Super Diamond Nirman(P) Ltd. And Anr vs Abhishek Saraf And Ors on 9 March, 2017

Author: Sanjib Banerjee

Bench: Sanjib Banerjee

                                1


  AD 3
09-03-2017
   s.d.                             FMA 350 of 2017
                                         with
                                    CAN 1054 of 2017(sec.5)
                                         With
                                    CAN 1046 of 2017(stay)




                     Super Diamond Nirman(P) Ltd. and anr.
                                   Vs.
                           Abhishek Saraf and ors.




                     Mr.   Abhrajit Mitra
                     Mr.   Mainak Bose
                     Mr.   Aritra Basu
                     Mr.   Ratul Das
                     Mr.   Abhijit Sarkar
                                         ....for the appellants.


                     Mr. Dhiraj Trivedi
                     Mr. Amit Sharma
                     Mr. Bhupendra Gupta
                     Ms. Abha Tiwari
                             ....for the respondent nos. 1 to 3.

In view of the good grounds shown for the marginal delay, the appeal is entertained on merits by condoning such delay. CAN 1054 of 2017 stands allowed.

The appellants question the propriety of an order dated September 14, 2016 by which their petition under 2 Section 8 of the Arbitration and Conciliation Act, 1996 has been rejected on divers grounds.

The first ground evident from the order impugned is technical in nature, that the original arbitration agreement or a certified copy thereof was not filed before the suit court. It is not necessary to go into such technical aspect in the light of the view proposed to be expressed on the substantive ground.

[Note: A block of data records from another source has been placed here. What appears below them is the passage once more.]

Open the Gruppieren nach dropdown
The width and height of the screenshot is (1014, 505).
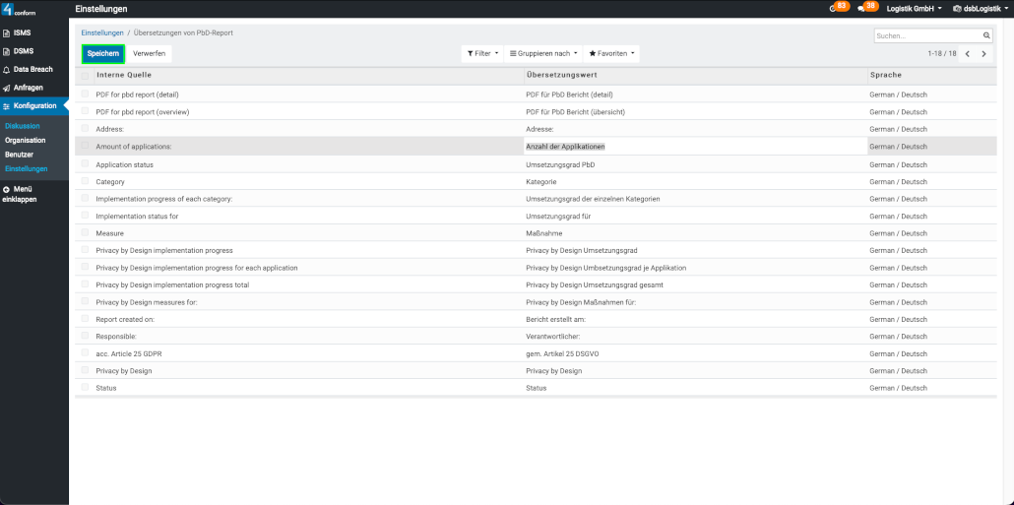coord(542,53)
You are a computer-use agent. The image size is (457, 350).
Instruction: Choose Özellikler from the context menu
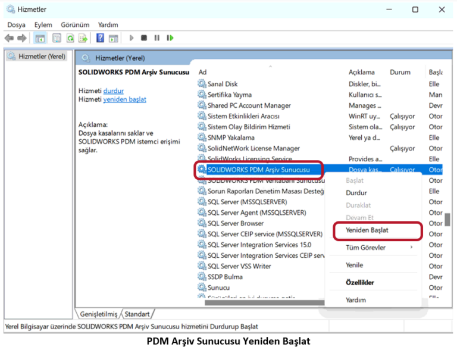360,283
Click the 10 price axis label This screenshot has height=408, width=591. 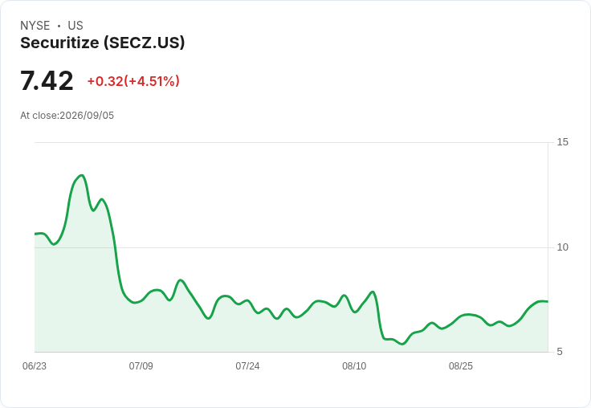tap(563, 247)
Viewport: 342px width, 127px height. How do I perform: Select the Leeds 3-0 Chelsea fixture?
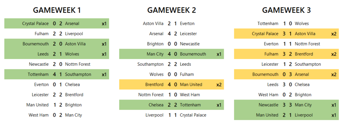(x=286, y=84)
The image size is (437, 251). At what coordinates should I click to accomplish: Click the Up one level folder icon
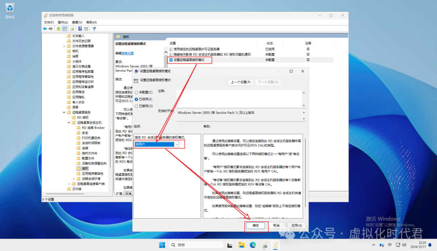tap(59, 29)
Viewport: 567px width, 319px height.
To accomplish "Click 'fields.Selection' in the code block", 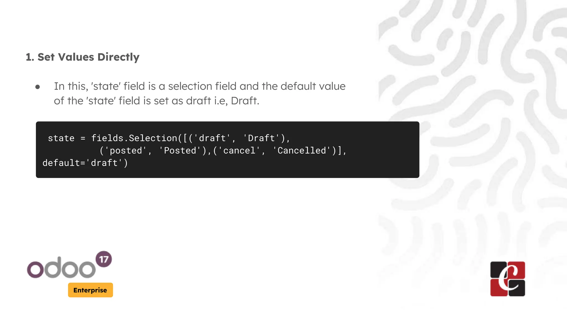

There is no dispute that the plaintiff nos. 1 and 2 entered into an arbitration agreement with the first defendant while obtaining the allotment of a flat at the relevant complex. There is also no doubt that the predecessor-in-interest of the plaintiff no. 3 entered into a similar arbitration agreement with the first defendant at the time that such predecessor was allotted a flat at the same complex. However, the third plaintiff was a subsequent transferee and, as such, the assignee of the terms and conditions governing his predecessor-in-interest and the first defendant. It does not appear from the relevant documents that when the third plaintiff took over the flat or executed documents in such regard by which he bound himself to the terms and conditions of the agreements between his predecessor and the first 3 defendant, there was any specific reference to any arbitration clause or any arbitration agreement. It is judicially acknowledged that upon the assignment of an agreement or the assignment of the terms and conditions of an agreement and the rights and obligations thereunder from one to another, the commercial terms and the rights and obligations thereunder stand assigned; but the arbitration clause may not stand assigned unless there is a specific reference to such arbitration clause.

However, without confining this decision to such ground alone, it may also observed that the very nature of the suit was such that the subject-matter thereof would be incapable of being governed by the individual arbitration agreements between the individual allottees and the first defendant developer of the complex. It appears that leave under Order I Rule 8 of the Code has been sought by the plaintiff and an application in such regard is pending before the trial court. It is possible that the individual plaintiffs may have individual arbitration agreements with one or more defendants but when the claim is on behalf of the allottees or flat-owners collectively, the individual arbitration agreements may not be efficacious. Even otherwise, since all the parties to the suit are not parties to 4 the individual arbitration agreements cited by the first defendant, there cannot be a common reference covering the entirety of the subject-matter of the suit without the active consent of the parties to the suit. Ordinarily, when the subject-matter of a suit cannot be carried to an arbitral reference without some other overt act of the parties, a petition for such reference may not be entertained or allowed by court. In this case even if the court allowed the appellants' petition for a reference to be conducted, no arbitral reference could have been commenced or effectively concluded without the parties to the individual arbitration agreements consenting to a common reference and without the second and third defendants, with whom there may not be any arbitration agreement, agreeing to be bound by the arbitration agreement and the reference thereunder.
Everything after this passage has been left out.